22:花火の夜の空欄メッセージ

 どおん、どおん、と体を芯から揺すられるような花火の音。

 賑やかな花火大会の様子を少し遠くの公園から観察しながら、俺は「はぁ」とため息を吐く。

 恋人同士、一緒に来るはずだった彼女は、なぜか俺の隣にいない。

 ぴろん、と通知音が鳴った。

 アドレス交換をして以降、声に出して読むと恥ずかしくなるような甘いやり取りばかりを繰り返していたチャットアプリのメッセージだ。どんな内容が送られてきたかと見てみれば、そこに表示されていたのは――。


              』

 ただの空欄だった。

 誤送信だったのかも知れない。

 少し遡ると、『海辺にいます❤️』とメッセージが来ている。その数十秒後に『まだ?』と入っている。今から二十分も前だ。ちょうど花火が上がり始めた頃で、喧騒がすごかったから気づかなかったのだろう。

『「公園の方で待ち合わせな」って言ったけど忘れた?』

『今からそっちに行くけど』

 二つほどメッセージを打ち、それから俺は海辺へと歩き出す。

 待ち合わせ場所を間違えるうっかりな彼女は可愛いなぁ、などと思いながら。


 ――そんな彼女は、浜辺で死体となって倒れていた。


 最初見た時、俺はそれが何かわからなかった。

 暗闇を切り裂くように花火の明かりが輝く中で、ようやく彼女だと気づいて。駆け寄って、揺さぶってみたが、応答はない。

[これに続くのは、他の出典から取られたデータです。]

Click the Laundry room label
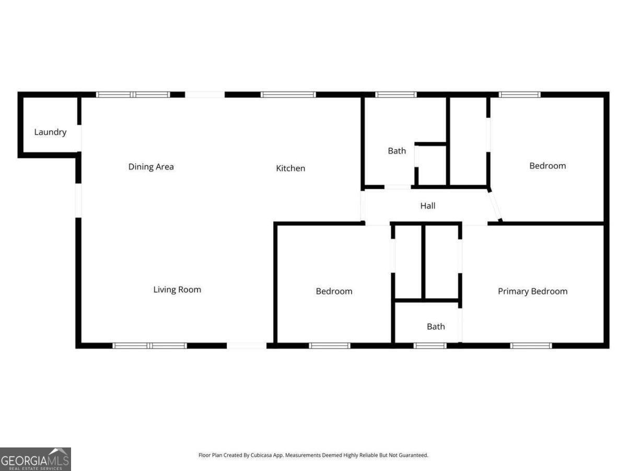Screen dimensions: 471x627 (x=50, y=132)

 首筋を刃物で切り付けられていることがわかったのは、もっとあとのことだ。

 動かない彼女はスマホを握りしめていた。電源がつきっぱなしだったので、送信画面が見えた。

 送信ボタンのところで指が止まっている。何かを伝えたかったのかも知れない。きっとそのために送ってきたのだ。

 でも、送信画面にも空欄以外何もなかった。

 どおん、どおん、と花火が鳴る。目の前で死体となって転がっている彼女と一緒に見るはずだった、花火が。

 夜の海辺を背景に、花火に照らされた死体はやけに美しかった。


 結論から言うと、俺の彼女は殺されていた。


 花火大会というのはチンピラやナンパ野郎の格好の狩場らしい。

 一人で海辺を彷徨い歩いていた最中にうっかり目をつけられた彼女は、俺とのデートを控えているからと、少し厳しい態度でお引き取り願ったらしい。それが頭に来た犯人に懐から取り出されたナイフを向けられて……。

 俺はあえて警察にその後のことを聞かなかった。


 もっと早くにメッセージに気づいて、海辺に行っていれば良かった。

 そうすればきっと……。


 確実なのは、俺に最後のメッセージをした時点では、おそらくまだ息があったということ。

 そして、たどり着くまでの十分足らずの間に血を流しながらこの世を去っていったことである。


 彼女を失い、最期に送られてきた空欄を思い返しながら、俺は考える。

 空欄しか、打つ余裕がなかったのか。自分の死を悟って、言葉が思い浮かばなかった故の空欄だったのか。

 その真相は永遠にわからない。わからないのに、海辺へ行く度、花火を見る度、思い出してしまうのだろう。

 綺麗な綺麗な、彼女の死に様を。